I want to build a small HO switching layout. What are good couplers to get?

I'm looking at the EZ Mate Mark II
they look easy and good..

Should I go with these or ??

Thanks.


----------



## Genetk44 (Feb 26, 2016)

I'm strictly a Kadee guy ..#156s or #158s


----------



## DonR (Oct 18, 2012)

Many of us toss the EZ mate couplers that come
on Bachmann locos and cars then replace
them with Kadee. I prefer Kadee's #148 which uses
'whiskier' springs for centering. They are also the
easiest to assemble.

Don


----------



## CTValleyRR (Jul 26, 2014)

You will get a lot of opinions on this. If I have to install a coupler, i will use either a Kadee or a Walthers Protomaxx, because they're made of metal and much more durable.

That said, so long as the coupler that comes installed on something is a knuckle coupler, I leave the original there until it fails, then replace it. Sometimes the OE coupler lasts for years.


----------



## briansommers (Nov 20, 2015)

I definitely need easy to assemble
I'll look into the 148


----------



## DonR (Oct 18, 2012)

The # 148s have only 3 parts, the draft box, the
coupler with whisker centering springs and the 'top'.

You place the coupler in the draft box then 'snap'
on the 'top' That's all there is to it. However,
I have found that if a train slams into a coupler 
with force it will pop off the top and drop the coupler.
To avoid this I apply a couple tiny dabs of super glue
gel with a toothpick. Use another tiny drop on the
'bottom' of the knuckle spring. That will save having
to replace the springs which otherwise can pop out
and be gone forever.

The Kadee height gauge is very helpful for alignment.

Don


----------



## briansommers (Nov 20, 2015)

Yes, I remember the height gauge. 

I used to be into this stuff years ago. I want to build a small shelf switching layout.
one train, nothing fancy. simple and quick. Just something I can shuttle a train and some cars around when I feel like it.


----------



## DonR (Oct 18, 2012)

Check around the Forum and you'll see other
'shelf' switching layouts. 

When you design your layout be sure to include spurs
that require more movements to spot cars. A passing
siding (run around) makes it possible to get the
loco on either end of a car. That capability makes possible
pushing a car forward into a spur, or backing a car
into a spur.

Don


----------



## briansommers (Nov 20, 2015)

I'm thinking a small yard with a car float to get cars to/from the rest of the world and then a stretch of open land to the other end with industries, etc. 

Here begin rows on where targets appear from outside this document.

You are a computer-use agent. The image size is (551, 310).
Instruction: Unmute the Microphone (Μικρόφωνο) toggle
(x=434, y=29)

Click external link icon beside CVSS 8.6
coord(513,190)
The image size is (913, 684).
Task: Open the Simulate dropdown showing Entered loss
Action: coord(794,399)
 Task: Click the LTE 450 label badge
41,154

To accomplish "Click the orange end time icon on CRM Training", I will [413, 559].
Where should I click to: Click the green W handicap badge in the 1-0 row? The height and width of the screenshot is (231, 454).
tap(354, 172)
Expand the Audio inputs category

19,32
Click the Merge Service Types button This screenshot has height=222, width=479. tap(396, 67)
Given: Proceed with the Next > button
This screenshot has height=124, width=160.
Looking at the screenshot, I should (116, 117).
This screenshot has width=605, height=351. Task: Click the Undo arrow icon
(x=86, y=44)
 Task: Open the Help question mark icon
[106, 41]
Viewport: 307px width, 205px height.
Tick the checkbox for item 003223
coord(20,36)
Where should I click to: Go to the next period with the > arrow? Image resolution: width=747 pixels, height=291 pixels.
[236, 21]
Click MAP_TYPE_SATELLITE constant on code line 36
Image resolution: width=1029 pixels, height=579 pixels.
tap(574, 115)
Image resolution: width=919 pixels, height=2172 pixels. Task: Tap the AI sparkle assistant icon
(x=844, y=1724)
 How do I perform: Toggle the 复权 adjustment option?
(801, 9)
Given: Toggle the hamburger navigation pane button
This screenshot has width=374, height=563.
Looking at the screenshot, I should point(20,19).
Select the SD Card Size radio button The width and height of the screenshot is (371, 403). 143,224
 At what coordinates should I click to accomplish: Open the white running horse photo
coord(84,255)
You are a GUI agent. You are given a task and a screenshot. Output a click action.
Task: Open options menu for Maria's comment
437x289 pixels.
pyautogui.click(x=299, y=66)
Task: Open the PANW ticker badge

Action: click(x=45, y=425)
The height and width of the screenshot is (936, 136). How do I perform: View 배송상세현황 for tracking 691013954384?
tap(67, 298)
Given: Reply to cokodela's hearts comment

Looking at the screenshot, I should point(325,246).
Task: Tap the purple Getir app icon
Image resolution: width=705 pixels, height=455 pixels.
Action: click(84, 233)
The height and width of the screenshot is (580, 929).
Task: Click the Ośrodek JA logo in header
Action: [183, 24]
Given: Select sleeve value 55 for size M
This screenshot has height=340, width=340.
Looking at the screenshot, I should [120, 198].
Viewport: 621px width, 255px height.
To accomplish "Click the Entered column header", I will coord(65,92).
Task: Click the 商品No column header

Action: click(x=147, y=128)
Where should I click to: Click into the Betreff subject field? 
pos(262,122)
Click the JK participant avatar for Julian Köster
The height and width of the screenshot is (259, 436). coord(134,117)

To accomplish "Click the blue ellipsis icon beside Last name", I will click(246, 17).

I want to do Colorado/West...


----------



## Mr.Buchholz (Dec 30, 2011)

Kadee #5. The only couplers I use!

-J.


----------



## santafealltheway (Nov 27, 2012)

briansommers said:


> I definitely need easy to assemble
> I'll look into the 148


Love the 148's, cant go wrong.

Though lately, ''ve been using the "262" draft boxes, they are a bit more narrow, allowing for more wheel clearance on tight turns.
just remember they ONLY work with whisker couplers, #5's wont fit.


----------